Set down the part of the graph analysis page from "g = ig.Graph.from_networkx(g_nx)" up to and including "topic_df = pd.read_csv(filename_topic_df)", word for word.

___ Page text

# Graph Analysis

## Description
Analyse:
- Topic detection metrics (Modularity, Ncut, NMI) across methods (BERTopic, Louvain, Leiden)
- Sentiment across topics ('politic', 'mental', 'health', 'emotion', 'tone', 'agency')

## Setup

### Libraries (Python)

In [1]:
import igraph as ig
import json
import matplotlib.pyplot as plt
import networkx as nx
import numpy as np
import os
import pandas as pd
import plotly.express as px
import plotly.graph_objects as go
from pathlib import Path
import sys
import plotly.graph_objects as go
from plotly.subplots import make_subplots

### Directories

In [2]:
try:
    BASE_DIR = Path(__file__).resolve().parent
except NameError:
    BASE_DIR = Path().resolve()

SRC_DIR = BASE_DIR / 'src'
if str(SRC_DIR) not in sys.path:
    sys.path.append(str(SRC_DIR))

DATA_DIR = BASE_DIR / 'data'
DATA_DIR.mkdir(exist_ok=True)
POSTS_DIR = DATA_DIR / 'posts'
POSTS_ALL_DIR = POSTS_DIR / 'all'
POSTS_FILTERED_DIR = POSTS_DIR / 'filtered'
POSTS_FILTERED_CLEAN_DIR = POSTS_FILTERED_DIR / 'clean'
COMMENTS_DIR = DATA_DIR / 'comments'
COMMENTS_CLEAN_DIR = COMMENTS_DIR / 'clean'
RESULTS_DIR = BASE_DIR / 'results'
RESULTS_GRAPHS_DIR = RESULTS_DIR / 'graphs'
RESULTS_MODELS_DIR = RESULTS_DIR / 'models'
RESULTS_MODELS_DIR.mkdir(exist_ok=True)
RESULTS_PLOT_DIR = RESULTS_DIR / 'plots' 
RESULTS_MODELS_FILE = RESULTS_MODELS_DIR / 'model_results.csv'

### Libraries (Custom)

## Import Data

In [3]:
# Graph
filename = RESULTS_GRAPHS_DIR / 'topics_graph.graphml'
g_nx = nx.read_graphml(str(filename))
g = ig.Graph.from_networkx(g_nx)

print(g.summary())

IGRAPH U-W- 16 101 -- 
+ attr: edge_default (g), node_default (g), _nx_name (v), agency (v), emotion (v), health (v), leiden_topic (v), mental (v), node_strength (v), pagerank_unweighted (v), pagerank_weighted (v), politic (v), tone (v), topic_label (v), weight (e)


In [37]:
# Graph df
filename_topic_df = DATA_DIR / 'topic_df.csv'
topic_df = pd.read_csv(filename_topic_df)

______
___ Entries shown

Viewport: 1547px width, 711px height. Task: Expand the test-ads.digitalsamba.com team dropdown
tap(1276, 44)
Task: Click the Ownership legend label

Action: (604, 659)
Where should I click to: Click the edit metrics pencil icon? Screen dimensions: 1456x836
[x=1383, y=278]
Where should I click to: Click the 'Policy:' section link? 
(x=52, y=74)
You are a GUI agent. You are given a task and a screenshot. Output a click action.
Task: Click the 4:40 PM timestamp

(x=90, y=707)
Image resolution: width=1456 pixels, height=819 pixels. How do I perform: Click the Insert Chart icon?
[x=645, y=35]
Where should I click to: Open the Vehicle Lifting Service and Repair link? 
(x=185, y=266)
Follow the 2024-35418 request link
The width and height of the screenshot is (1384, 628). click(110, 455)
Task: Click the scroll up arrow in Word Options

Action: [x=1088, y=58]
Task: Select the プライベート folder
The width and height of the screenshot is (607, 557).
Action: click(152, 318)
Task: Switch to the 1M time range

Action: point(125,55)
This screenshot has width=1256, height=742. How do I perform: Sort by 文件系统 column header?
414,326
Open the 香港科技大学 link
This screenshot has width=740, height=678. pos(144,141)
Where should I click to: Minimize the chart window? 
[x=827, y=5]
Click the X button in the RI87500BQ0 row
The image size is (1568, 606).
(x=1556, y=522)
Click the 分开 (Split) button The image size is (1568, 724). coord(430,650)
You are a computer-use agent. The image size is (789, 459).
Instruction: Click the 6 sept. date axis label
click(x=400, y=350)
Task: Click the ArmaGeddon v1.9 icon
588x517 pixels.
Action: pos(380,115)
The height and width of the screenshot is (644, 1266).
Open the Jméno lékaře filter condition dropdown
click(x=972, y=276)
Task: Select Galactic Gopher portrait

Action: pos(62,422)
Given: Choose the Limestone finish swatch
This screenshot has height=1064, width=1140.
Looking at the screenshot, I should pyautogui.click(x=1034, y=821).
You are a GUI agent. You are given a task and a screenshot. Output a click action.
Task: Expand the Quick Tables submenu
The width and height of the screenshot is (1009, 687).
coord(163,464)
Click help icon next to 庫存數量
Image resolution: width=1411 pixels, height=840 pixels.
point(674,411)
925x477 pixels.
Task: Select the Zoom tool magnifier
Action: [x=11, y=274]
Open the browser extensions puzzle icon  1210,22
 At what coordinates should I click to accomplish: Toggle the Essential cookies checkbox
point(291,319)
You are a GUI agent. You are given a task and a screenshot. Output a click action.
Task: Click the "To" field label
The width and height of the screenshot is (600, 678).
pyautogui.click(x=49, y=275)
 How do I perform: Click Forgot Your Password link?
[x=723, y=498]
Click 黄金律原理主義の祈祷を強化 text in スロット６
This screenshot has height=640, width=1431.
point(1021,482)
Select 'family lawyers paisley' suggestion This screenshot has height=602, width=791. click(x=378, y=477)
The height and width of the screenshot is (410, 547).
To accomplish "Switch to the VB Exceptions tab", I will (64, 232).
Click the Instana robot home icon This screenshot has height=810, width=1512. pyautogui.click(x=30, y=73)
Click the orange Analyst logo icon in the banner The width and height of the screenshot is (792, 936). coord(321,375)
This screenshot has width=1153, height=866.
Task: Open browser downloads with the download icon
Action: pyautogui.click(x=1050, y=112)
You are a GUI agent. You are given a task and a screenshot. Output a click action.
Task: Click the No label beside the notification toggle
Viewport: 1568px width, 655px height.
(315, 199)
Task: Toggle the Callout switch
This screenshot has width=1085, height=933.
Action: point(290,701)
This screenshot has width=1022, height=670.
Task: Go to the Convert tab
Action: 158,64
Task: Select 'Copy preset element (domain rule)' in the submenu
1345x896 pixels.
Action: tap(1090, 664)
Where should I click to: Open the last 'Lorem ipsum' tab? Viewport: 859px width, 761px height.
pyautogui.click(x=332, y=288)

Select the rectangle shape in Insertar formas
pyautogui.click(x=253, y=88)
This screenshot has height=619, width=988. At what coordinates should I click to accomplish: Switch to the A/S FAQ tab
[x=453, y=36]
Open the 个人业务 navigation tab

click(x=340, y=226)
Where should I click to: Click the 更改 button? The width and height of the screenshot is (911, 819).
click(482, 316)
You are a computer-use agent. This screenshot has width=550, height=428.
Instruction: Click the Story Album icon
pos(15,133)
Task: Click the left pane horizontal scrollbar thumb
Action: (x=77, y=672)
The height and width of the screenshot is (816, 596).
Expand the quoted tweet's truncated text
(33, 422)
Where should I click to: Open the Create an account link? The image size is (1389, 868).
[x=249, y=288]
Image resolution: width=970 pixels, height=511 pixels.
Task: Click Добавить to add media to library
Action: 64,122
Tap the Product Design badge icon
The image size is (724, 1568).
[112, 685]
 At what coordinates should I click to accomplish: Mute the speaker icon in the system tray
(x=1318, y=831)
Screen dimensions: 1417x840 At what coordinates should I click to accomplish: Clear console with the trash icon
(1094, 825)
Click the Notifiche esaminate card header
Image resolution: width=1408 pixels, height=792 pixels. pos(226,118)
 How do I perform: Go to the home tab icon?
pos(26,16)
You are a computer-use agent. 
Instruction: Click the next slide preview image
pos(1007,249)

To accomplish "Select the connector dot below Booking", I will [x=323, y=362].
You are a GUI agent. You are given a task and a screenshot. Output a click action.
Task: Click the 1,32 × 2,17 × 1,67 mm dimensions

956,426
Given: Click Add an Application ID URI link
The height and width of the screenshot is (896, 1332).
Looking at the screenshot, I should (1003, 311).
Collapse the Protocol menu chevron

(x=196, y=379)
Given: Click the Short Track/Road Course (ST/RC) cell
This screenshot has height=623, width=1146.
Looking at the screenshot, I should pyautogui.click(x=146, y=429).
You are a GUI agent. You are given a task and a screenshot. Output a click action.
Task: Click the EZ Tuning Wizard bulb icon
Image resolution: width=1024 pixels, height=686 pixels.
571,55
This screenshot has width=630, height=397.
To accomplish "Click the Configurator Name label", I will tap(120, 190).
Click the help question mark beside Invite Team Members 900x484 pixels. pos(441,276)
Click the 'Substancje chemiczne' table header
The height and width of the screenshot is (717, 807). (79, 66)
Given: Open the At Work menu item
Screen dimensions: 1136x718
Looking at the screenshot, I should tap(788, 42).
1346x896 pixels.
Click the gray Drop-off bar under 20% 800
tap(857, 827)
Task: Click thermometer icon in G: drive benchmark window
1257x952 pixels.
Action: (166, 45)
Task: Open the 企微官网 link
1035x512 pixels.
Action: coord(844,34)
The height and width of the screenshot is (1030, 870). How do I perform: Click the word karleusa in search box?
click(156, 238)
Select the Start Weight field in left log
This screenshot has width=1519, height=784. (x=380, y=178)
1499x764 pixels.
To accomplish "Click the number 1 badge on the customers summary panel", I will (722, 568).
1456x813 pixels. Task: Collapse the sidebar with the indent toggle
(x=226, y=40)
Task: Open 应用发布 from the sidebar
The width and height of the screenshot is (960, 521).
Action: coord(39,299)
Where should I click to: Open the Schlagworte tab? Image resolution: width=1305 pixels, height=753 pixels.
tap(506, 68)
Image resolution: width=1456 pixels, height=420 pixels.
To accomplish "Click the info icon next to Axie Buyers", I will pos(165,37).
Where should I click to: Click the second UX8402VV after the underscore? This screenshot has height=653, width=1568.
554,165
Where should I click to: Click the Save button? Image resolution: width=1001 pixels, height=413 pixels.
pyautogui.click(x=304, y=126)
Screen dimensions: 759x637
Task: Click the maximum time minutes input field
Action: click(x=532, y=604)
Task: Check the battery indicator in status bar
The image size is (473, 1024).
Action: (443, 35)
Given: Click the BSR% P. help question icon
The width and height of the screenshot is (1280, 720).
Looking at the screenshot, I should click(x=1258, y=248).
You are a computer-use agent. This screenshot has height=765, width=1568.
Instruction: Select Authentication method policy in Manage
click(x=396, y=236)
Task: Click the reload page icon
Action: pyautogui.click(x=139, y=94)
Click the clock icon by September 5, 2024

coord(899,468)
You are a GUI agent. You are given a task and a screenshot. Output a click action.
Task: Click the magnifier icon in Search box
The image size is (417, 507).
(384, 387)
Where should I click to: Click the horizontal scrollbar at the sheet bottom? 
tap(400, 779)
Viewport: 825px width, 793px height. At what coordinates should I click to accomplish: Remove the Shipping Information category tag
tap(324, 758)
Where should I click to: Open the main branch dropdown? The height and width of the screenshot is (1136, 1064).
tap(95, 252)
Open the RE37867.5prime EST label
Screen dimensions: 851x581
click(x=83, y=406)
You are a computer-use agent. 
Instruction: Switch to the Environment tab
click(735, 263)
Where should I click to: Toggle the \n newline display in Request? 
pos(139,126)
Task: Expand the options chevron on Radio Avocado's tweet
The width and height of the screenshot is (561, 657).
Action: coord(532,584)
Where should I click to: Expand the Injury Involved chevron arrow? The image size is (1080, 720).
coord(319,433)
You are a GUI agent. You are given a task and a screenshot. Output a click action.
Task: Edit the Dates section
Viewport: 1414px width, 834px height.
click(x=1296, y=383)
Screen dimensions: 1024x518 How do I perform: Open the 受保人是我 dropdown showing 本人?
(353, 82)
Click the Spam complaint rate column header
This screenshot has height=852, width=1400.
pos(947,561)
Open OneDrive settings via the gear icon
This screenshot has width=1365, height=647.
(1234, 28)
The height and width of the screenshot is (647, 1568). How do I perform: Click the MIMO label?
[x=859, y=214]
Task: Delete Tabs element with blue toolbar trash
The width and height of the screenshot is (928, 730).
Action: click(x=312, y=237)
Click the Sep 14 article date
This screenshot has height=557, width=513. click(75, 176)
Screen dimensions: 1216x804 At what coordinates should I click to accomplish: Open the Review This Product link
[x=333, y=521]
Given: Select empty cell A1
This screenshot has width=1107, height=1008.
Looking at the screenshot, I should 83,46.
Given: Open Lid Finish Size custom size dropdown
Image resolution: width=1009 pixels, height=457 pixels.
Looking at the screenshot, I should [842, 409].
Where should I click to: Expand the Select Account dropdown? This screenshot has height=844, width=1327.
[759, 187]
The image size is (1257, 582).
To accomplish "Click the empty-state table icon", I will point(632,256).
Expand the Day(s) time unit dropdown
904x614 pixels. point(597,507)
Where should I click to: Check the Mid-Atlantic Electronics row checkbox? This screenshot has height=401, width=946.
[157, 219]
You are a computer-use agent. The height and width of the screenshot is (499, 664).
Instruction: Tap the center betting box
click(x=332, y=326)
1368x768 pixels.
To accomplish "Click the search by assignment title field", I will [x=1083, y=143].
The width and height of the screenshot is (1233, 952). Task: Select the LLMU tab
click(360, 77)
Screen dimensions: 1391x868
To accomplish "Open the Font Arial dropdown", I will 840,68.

______

_Reply_:
g = ig.Graph.from_networkx(g_nx)

print(g.summary())

IGRAPH U-W- 16 101 -- 
+ attr: edge_default (g), node_default (g), _nx_name (v), agency (v), emotion (v), health (v), leiden_topic (v), mental (v), node_strength (v), pagerank_unweighted (v), pagerank_weighted (v), politic (v), tone (v), topic_label (v), weight (e)


In [37]:
# Graph df
filename_topic_df = DATA_DIR / 'topic_df.csv'
topic_df = pd.read_csv(filename_topic_df)